Music From Big Pink may be rooted in the earth but it exists entirely within the head. The way it makes roots music sound as impressionistic and idiosyncratic as any other kind of rock’n’roll is revolutionary. It casts a very distinct spell, which is why it’s so unsettling that the new Bob Clearmountain mix breaks this moody magic. Clearmountain takes pains to separate the elements that were previously inextricably intertwined, shattering the specific otherworldliness that has been retained in every reissue of the album over the past fifty years. Sometimes, certain parts are pushed to the forefront—the call and response on “We Can Talk” by Helm and Danko are isolated from each other—and sometimes, everything piles on to of each other, as on the cacophonic “This Wheel’s on Fire.” Worse, extraneous studio chatter has been added to “The Weight” and “Lonesome Suzie,” a move that punctures the illusion that Music From Big Pink materialized out of thin air from a cheap rental house in the woods of New York.

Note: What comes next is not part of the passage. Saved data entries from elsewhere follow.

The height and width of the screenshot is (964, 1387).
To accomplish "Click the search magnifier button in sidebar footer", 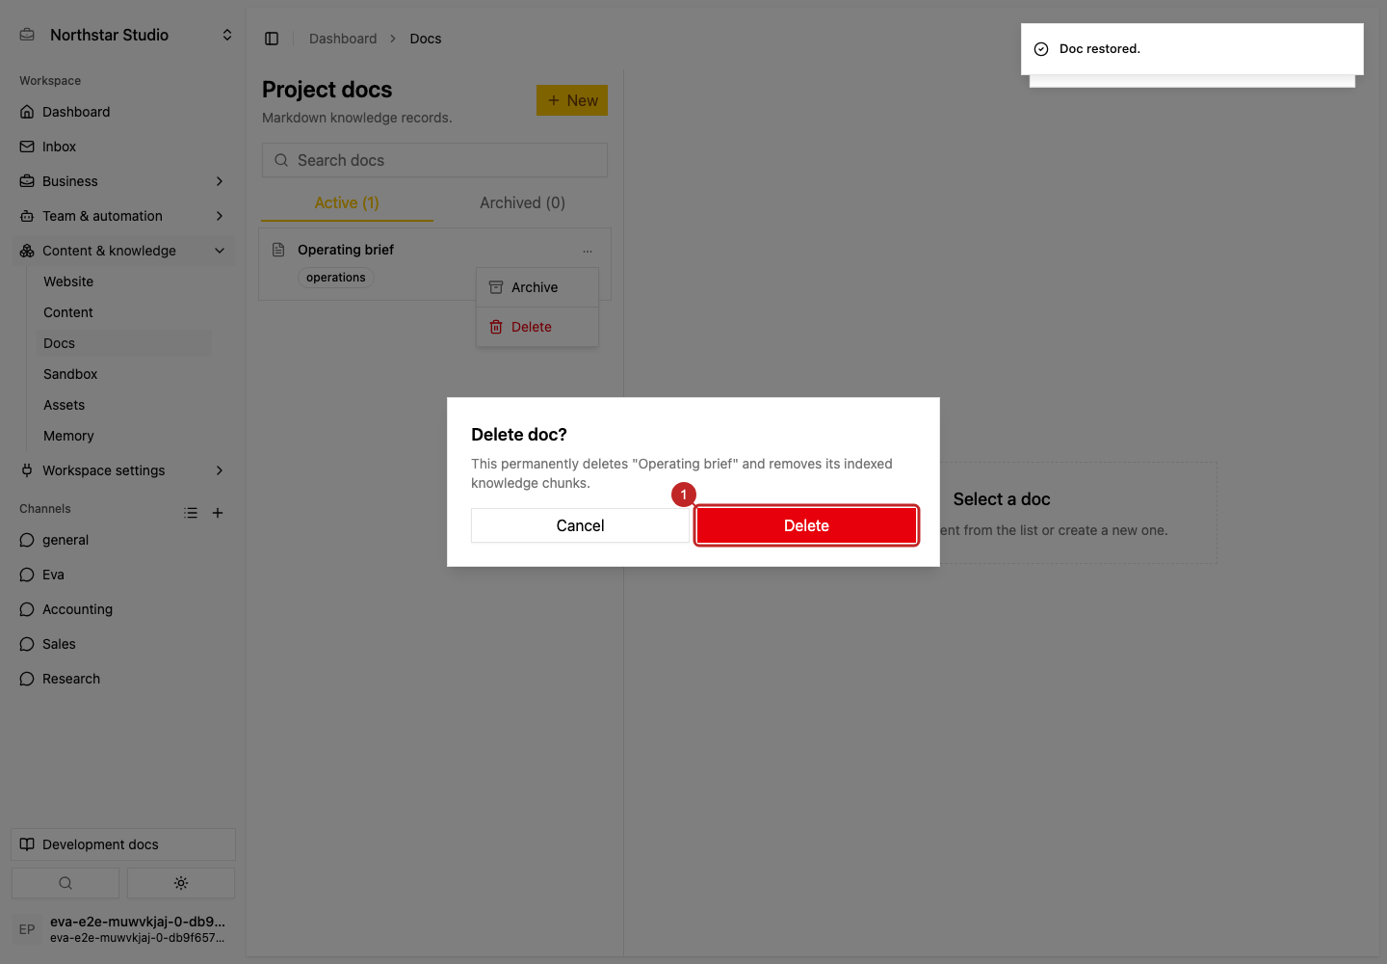I will point(65,883).
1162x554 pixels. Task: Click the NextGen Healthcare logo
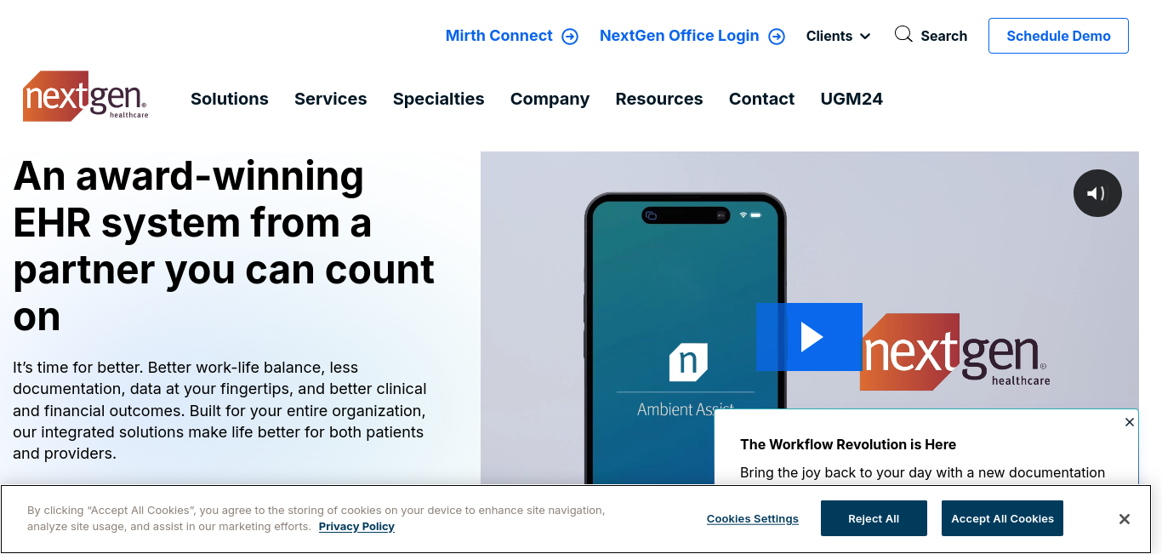click(85, 96)
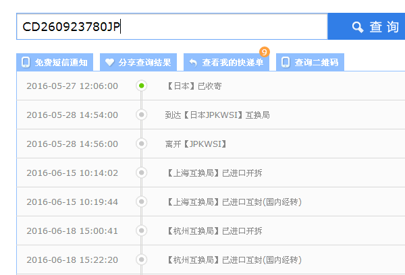Click the timeline dot for 离开【JPKWSI】

[142, 144]
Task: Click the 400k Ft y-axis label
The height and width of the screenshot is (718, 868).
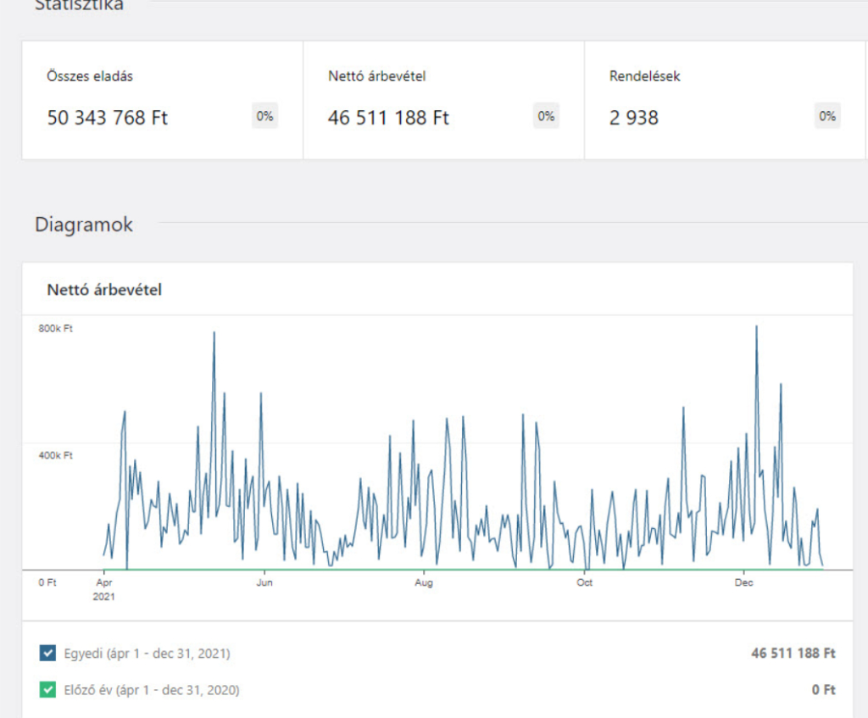Action: 55,455
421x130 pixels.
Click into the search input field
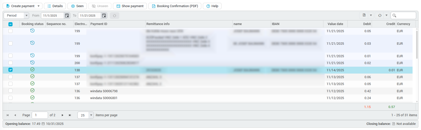406,16
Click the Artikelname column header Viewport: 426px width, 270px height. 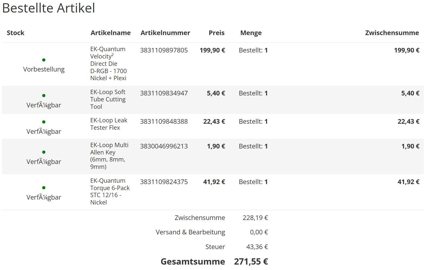coord(111,33)
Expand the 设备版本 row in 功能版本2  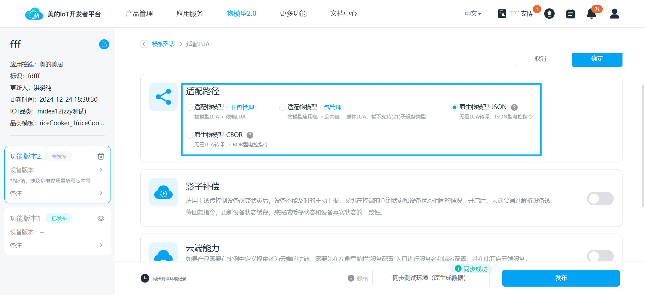101,170
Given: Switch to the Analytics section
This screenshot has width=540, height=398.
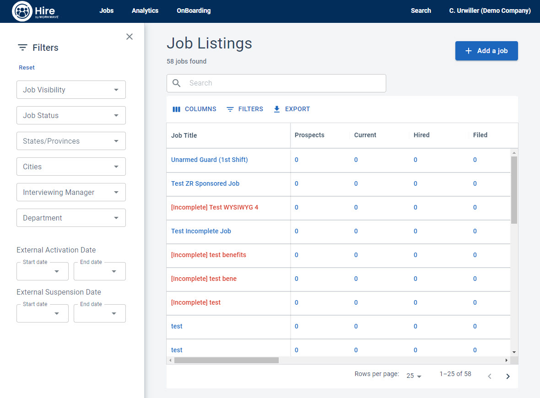Looking at the screenshot, I should point(145,11).
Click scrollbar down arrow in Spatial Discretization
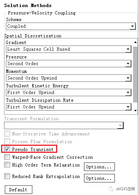The height and width of the screenshot is (195, 139). 136,110
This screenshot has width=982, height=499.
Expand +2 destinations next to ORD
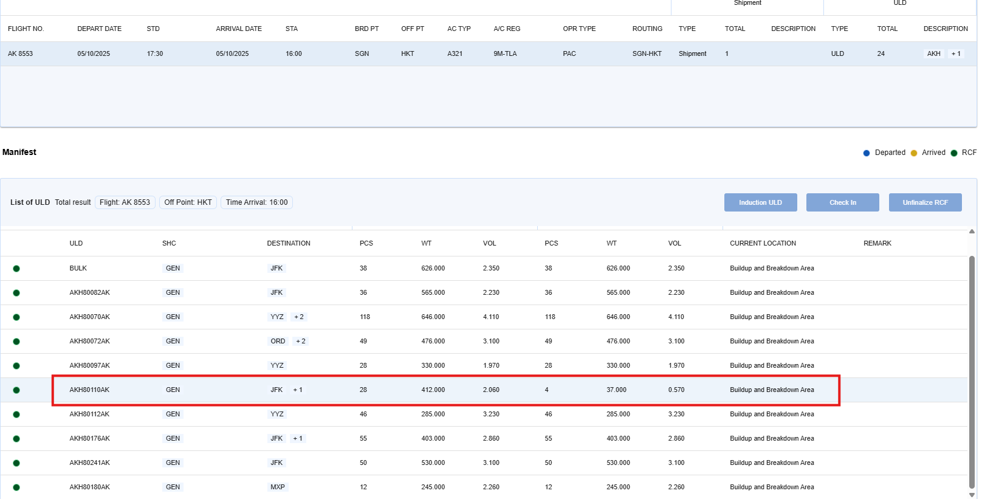tap(301, 342)
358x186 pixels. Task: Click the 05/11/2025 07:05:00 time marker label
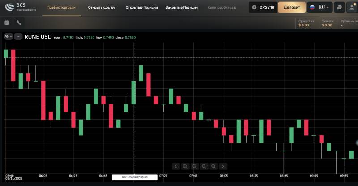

Perhaps this super deluxe reissue accidentally deflates that myth, but the legend of Music From Big Pink is so deeply ingrained in musical culture that one single splashy reissue can’t tarnish its reputation. If anything, this super deluxe edition—complete with a 49-minute album pressed as a double-LP at 45rpm—encourages exploration of the original album, because even with the bright, discordant new remix, there remains a mysterious core that can not be explained but only experienced.